The Burmese Harp unfolds through the inner transformation of an ordinary Japanese soldier, Mizushima, and the story is compellingly told. Mizushima’s unit has already surrendered, and he’s ordered by his captain to persuade another besieged Japanese unit to give up their pointless resistance rather than die in vain. He fails. When he wakes on a battlefield strewn with corpses, on his way to find his comrades, he sees the devastated land of Burma littered with mounds of Japanese dead… In the end, Mizushima gives up returning home, choosing instead to stay and walk across every inch of Burma.

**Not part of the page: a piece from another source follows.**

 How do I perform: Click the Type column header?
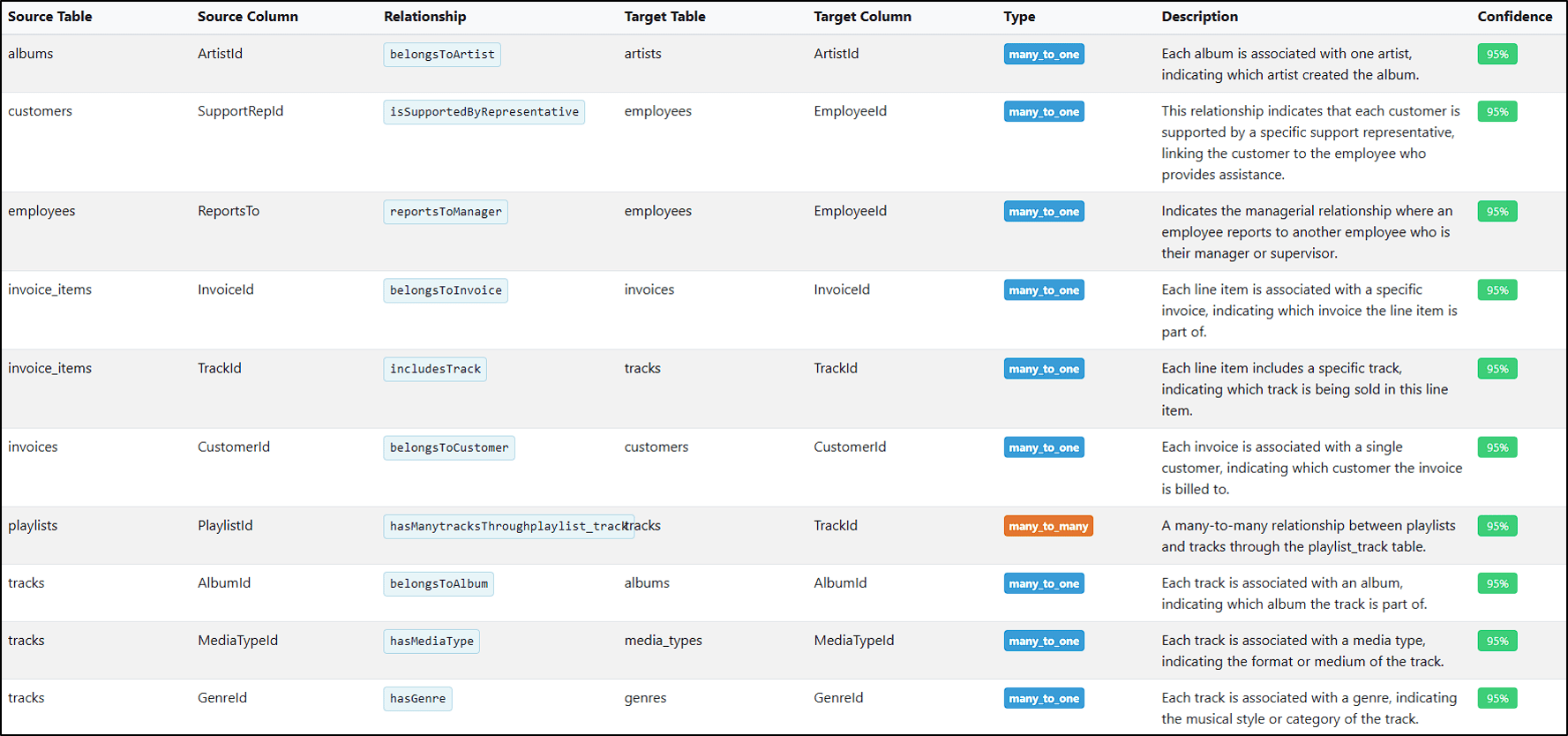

Under Ichikawa’s direction, this drastic transformation never feels forced or abrupt. I remember one scene where Mizushima, inside a pagoda, can’t help but pick up his harp and play along with his comrades’ singing. By the time the others realize and rush to the door looking for him, he stands just on the other side, listening to their voices, quietly murmuring each of their names. The pain in his heart — both longing for them and unwilling to face them — comes through vividly. There are many details like this throughout the film.

A still from The Burmese Harp, Mizushima playing the harp

Why does Mizushima do what he does? This question has almost been elevated into one of politics and national stance. Some viewers believe the director intended to whitewash Japan’s wartime history, and that even this act of atonement is being framed as “paying tribute to the Yamato race.” Japan’s wartime army undoubtedly committed terrible crimes and caused great harm to the Chinese people. But do they truly have no right to atone? Even after atoning, must they still face endless condemnation and suspicion?

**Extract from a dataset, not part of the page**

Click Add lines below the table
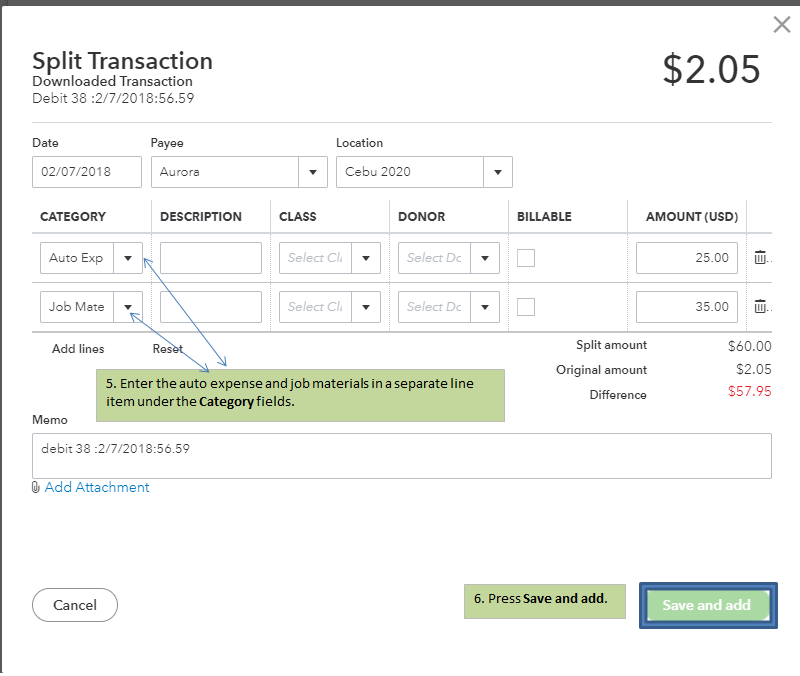The width and height of the screenshot is (800, 676). [78, 349]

At least to my eyes, Ichikawa’s depiction of the Burmese people comes from real feeling. A director without genuine feeling could never have seen that lovable old woman, the mountains and rivers, the devout and simple people everywhere in the film. I see no need to maliciously assume he had some “hidden agenda.” As for those who don’t believe Mizushima’s repentance is sincere, I suspect they’d also struggle to understand the lifelong torment endured by the heroine of Atonement (2008).

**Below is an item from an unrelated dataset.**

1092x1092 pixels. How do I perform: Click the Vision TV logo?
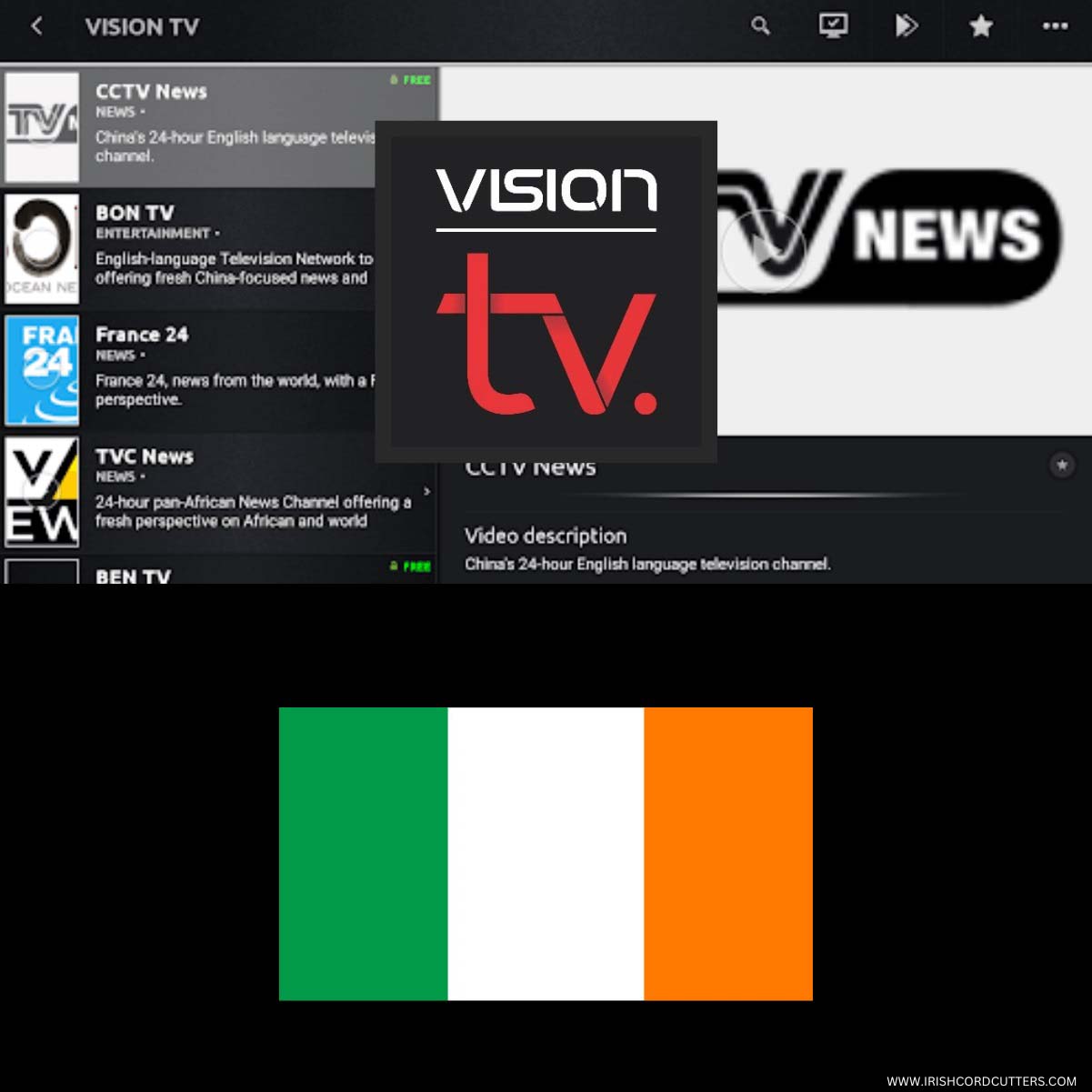[x=545, y=289]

People are equal when it comes to atonement. Everyone has the right to feel that what they did was wrong, that it hurt others — that’s a form of moral cultivation, of conscience. Likewise, being able to perceive the atonement of someone who has hurt you is also a form of cultivation and conscience. In The Reader (2008), the survivor is offered money from the Nazi perpetrator, and she refuses it. When asked what to do with it instead, she simply says: As you think fit.

Our conscience, in the end, is always interrogating whether something is truly “fit” — and that’s why I believe a soldier like Mizushima could exist.